Among the entries below, extract exactly the lines that run from the one with "At what coordinates should I click to accomplish: Open" through the one with "Task: Dismiss the preview card with the X", both ends included.

Dataset extract:
•••

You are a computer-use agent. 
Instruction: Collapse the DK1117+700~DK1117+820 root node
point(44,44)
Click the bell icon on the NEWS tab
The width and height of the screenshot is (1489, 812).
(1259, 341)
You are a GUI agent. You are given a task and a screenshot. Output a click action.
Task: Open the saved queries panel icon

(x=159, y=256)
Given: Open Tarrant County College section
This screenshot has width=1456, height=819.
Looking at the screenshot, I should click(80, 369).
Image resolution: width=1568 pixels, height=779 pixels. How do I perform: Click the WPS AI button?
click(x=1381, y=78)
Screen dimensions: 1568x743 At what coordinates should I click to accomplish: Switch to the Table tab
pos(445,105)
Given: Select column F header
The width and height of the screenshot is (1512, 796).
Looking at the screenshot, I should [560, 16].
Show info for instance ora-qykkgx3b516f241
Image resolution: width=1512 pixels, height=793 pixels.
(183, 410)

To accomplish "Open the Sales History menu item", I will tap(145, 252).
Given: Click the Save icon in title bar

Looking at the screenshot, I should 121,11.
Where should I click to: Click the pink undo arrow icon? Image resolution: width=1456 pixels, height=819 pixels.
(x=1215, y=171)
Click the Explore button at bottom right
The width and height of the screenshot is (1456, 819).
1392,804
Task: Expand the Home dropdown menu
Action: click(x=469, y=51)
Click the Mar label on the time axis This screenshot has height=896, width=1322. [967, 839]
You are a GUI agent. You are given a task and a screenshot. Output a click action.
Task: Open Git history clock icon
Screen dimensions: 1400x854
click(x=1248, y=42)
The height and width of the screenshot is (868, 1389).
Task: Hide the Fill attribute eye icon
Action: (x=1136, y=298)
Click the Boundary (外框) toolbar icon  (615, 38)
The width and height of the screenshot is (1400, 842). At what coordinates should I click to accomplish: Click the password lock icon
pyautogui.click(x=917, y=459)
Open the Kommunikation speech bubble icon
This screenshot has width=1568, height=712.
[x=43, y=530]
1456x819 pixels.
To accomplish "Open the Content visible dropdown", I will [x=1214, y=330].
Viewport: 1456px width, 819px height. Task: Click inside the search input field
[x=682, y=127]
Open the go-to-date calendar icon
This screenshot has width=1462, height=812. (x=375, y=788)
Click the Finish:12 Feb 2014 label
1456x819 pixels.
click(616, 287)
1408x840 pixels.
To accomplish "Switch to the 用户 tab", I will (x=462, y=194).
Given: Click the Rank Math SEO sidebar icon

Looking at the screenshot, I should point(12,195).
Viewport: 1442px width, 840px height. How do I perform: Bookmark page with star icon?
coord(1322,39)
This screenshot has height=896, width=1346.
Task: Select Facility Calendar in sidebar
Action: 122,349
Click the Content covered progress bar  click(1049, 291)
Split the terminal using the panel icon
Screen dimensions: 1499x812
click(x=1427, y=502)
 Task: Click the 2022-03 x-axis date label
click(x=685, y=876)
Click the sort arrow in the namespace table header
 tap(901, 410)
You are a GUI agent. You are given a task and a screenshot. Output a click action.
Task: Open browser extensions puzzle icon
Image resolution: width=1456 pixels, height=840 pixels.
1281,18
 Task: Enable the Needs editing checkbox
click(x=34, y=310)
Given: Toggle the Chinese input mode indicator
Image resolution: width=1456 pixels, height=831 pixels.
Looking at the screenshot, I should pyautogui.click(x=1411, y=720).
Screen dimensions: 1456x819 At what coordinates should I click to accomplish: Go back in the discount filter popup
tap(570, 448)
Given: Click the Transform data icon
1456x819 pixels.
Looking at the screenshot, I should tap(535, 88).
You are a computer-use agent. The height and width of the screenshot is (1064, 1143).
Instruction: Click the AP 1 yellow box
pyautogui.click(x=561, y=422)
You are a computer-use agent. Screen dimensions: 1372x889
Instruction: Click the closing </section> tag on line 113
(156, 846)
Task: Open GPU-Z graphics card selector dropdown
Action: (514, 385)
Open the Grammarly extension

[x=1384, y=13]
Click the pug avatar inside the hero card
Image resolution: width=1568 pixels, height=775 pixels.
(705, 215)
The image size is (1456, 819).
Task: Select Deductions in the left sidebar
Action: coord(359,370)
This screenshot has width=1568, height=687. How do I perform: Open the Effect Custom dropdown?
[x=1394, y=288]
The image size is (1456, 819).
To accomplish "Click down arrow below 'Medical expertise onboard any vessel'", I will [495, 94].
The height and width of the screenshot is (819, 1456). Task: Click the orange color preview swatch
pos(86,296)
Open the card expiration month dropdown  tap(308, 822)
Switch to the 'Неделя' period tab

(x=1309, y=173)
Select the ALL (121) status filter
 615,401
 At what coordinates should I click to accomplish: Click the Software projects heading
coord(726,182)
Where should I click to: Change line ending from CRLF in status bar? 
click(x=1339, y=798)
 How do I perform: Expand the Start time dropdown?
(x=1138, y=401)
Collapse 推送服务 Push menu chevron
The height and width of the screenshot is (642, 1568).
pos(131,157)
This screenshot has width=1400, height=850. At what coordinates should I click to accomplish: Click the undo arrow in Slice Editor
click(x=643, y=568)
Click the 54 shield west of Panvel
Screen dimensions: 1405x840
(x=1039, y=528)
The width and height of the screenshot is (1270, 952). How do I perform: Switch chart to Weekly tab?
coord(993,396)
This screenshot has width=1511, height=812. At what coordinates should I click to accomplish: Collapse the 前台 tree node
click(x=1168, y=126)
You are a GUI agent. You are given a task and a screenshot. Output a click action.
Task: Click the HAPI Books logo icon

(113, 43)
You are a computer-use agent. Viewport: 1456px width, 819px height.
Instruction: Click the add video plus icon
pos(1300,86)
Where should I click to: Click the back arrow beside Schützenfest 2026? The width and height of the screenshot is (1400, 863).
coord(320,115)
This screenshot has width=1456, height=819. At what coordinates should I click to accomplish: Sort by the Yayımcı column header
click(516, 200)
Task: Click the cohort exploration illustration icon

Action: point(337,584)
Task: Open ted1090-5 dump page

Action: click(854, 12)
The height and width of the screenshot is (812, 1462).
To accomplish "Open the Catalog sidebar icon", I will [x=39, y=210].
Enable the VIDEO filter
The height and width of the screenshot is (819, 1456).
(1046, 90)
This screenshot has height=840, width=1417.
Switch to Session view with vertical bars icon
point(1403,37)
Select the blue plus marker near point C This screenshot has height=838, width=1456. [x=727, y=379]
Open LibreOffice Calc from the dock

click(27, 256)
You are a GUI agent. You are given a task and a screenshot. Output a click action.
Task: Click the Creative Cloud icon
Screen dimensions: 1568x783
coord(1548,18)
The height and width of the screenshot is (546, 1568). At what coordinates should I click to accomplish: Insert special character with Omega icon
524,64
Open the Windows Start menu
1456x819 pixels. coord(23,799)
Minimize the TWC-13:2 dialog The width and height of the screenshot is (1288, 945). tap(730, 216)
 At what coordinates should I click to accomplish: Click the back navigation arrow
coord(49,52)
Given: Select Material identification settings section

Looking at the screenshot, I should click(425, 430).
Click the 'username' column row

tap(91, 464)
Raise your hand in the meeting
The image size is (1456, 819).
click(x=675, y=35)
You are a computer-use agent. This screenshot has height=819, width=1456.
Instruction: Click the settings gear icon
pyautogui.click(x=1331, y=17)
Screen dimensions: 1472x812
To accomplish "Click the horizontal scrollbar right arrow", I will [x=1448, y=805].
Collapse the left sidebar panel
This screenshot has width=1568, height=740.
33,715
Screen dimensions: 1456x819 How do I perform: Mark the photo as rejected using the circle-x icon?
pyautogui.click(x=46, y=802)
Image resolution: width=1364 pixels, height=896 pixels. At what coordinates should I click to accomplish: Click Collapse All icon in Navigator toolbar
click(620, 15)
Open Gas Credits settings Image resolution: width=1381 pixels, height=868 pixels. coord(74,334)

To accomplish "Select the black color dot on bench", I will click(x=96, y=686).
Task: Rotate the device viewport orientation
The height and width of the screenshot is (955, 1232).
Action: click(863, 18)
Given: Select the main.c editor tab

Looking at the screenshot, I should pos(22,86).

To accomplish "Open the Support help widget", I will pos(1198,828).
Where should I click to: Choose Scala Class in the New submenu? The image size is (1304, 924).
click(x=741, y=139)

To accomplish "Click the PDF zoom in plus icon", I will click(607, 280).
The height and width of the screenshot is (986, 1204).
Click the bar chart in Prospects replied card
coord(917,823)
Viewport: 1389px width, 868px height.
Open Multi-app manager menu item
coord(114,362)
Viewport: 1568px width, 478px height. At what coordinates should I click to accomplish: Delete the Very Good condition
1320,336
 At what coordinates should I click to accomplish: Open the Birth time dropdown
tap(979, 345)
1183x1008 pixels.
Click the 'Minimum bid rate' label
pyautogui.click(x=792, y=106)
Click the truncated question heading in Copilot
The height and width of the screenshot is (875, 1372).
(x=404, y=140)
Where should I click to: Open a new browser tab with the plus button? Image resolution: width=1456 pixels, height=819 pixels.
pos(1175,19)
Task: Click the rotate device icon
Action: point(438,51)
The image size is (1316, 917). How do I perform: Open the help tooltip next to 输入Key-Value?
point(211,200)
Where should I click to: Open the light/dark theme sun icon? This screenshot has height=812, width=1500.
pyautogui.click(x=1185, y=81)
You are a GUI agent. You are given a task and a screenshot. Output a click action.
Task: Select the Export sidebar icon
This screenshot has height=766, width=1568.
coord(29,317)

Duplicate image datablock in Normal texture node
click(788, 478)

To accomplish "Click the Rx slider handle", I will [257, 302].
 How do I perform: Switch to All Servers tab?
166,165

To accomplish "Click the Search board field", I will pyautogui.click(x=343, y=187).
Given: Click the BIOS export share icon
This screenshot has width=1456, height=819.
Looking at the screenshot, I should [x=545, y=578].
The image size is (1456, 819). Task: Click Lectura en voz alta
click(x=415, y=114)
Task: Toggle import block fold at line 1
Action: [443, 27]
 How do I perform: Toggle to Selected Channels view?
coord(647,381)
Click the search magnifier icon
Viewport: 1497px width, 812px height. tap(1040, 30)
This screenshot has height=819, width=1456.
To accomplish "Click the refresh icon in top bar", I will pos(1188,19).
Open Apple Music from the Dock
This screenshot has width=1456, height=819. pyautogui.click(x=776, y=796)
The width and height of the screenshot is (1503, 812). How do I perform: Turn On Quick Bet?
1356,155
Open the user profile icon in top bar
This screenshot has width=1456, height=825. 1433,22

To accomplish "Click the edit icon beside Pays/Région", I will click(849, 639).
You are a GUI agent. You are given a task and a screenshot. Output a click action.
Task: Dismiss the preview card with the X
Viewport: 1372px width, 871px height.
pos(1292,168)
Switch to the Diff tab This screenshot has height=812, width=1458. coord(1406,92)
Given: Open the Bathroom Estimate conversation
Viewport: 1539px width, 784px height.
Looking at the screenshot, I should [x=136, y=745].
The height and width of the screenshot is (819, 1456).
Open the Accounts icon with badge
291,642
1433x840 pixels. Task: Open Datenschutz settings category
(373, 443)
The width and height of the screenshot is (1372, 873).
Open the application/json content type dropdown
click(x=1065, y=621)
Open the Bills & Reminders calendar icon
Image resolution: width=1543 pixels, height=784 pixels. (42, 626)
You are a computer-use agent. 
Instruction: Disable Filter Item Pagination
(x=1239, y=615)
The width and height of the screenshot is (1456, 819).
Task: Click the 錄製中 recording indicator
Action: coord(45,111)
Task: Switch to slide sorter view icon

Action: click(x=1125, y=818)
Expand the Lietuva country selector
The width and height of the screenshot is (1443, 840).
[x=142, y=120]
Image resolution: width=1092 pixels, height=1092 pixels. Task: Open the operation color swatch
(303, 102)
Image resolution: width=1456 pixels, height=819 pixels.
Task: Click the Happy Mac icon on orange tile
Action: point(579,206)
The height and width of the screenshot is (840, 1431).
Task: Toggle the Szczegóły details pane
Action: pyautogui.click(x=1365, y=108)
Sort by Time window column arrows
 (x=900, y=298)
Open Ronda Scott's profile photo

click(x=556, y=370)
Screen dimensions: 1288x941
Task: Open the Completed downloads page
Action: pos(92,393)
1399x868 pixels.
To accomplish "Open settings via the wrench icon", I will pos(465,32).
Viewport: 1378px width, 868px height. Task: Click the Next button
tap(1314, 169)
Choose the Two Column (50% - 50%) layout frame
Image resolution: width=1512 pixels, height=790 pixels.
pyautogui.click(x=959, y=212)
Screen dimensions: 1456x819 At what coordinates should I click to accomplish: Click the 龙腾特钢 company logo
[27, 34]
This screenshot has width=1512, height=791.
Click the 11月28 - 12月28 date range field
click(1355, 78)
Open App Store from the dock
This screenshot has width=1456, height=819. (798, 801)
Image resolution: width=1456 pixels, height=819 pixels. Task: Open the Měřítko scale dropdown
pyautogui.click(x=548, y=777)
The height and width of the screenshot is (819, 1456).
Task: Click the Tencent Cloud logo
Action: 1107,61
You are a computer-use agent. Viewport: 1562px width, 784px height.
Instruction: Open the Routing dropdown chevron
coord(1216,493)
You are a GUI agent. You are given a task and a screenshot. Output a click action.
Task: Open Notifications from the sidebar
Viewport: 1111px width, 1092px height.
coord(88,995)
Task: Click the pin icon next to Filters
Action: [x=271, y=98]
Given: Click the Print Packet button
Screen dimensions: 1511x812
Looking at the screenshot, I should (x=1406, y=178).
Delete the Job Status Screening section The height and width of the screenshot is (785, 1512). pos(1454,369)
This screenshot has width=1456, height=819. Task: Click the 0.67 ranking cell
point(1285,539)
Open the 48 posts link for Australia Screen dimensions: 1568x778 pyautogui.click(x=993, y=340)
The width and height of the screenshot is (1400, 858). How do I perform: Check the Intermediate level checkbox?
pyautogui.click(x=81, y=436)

•••

Task solution:
 At what coordinates should I click to accomplish: Open the Birth time dropdown
tap(979, 345)
1183x1008 pixels.
Click the 'Minimum bid rate' label
pyautogui.click(x=792, y=106)
Click the truncated question heading in Copilot
The height and width of the screenshot is (875, 1372).
(x=404, y=140)
Where should I click to: Open a new browser tab with the plus button? Image resolution: width=1456 pixels, height=819 pixels.
pos(1175,19)
Task: Click the rotate device icon
Action: point(438,51)
The image size is (1316, 917). How do I perform: Open the help tooltip next to 输入Key-Value?
point(211,200)
Where should I click to: Open the light/dark theme sun icon? This screenshot has height=812, width=1500.
pyautogui.click(x=1185, y=81)
You are a GUI agent. You are given a task and a screenshot. Output a click action.
Task: Select the Export sidebar icon
This screenshot has height=766, width=1568.
coord(29,317)

Duplicate image datablock in Normal texture node
click(788, 478)

To accomplish "Click the Rx slider handle", I will [257, 302].
 How do I perform: Switch to All Servers tab?
166,165

To accomplish "Click the Search board field", I will pyautogui.click(x=343, y=187).
Given: Click the BIOS export share icon
This screenshot has width=1456, height=819.
Looking at the screenshot, I should [x=545, y=578].
The image size is (1456, 819). Task: Click Lectura en voz alta
click(x=415, y=114)
Task: Toggle import block fold at line 1
Action: [443, 27]
 How do I perform: Toggle to Selected Channels view?
coord(647,381)
Click the search magnifier icon
Viewport: 1497px width, 812px height. tap(1040, 30)
This screenshot has height=819, width=1456.
To accomplish "Click the refresh icon in top bar", I will pos(1188,19).
Open Apple Music from the Dock
This screenshot has width=1456, height=819. pyautogui.click(x=776, y=796)
The width and height of the screenshot is (1503, 812). How do I perform: Turn On Quick Bet?
1356,155
Open the user profile icon in top bar
This screenshot has width=1456, height=825. 1433,22

To accomplish "Click the edit icon beside Pays/Région", I will click(849, 639).
You are a GUI agent. You are given a task and a screenshot. Output a click action.
Task: Dismiss the preview card with the X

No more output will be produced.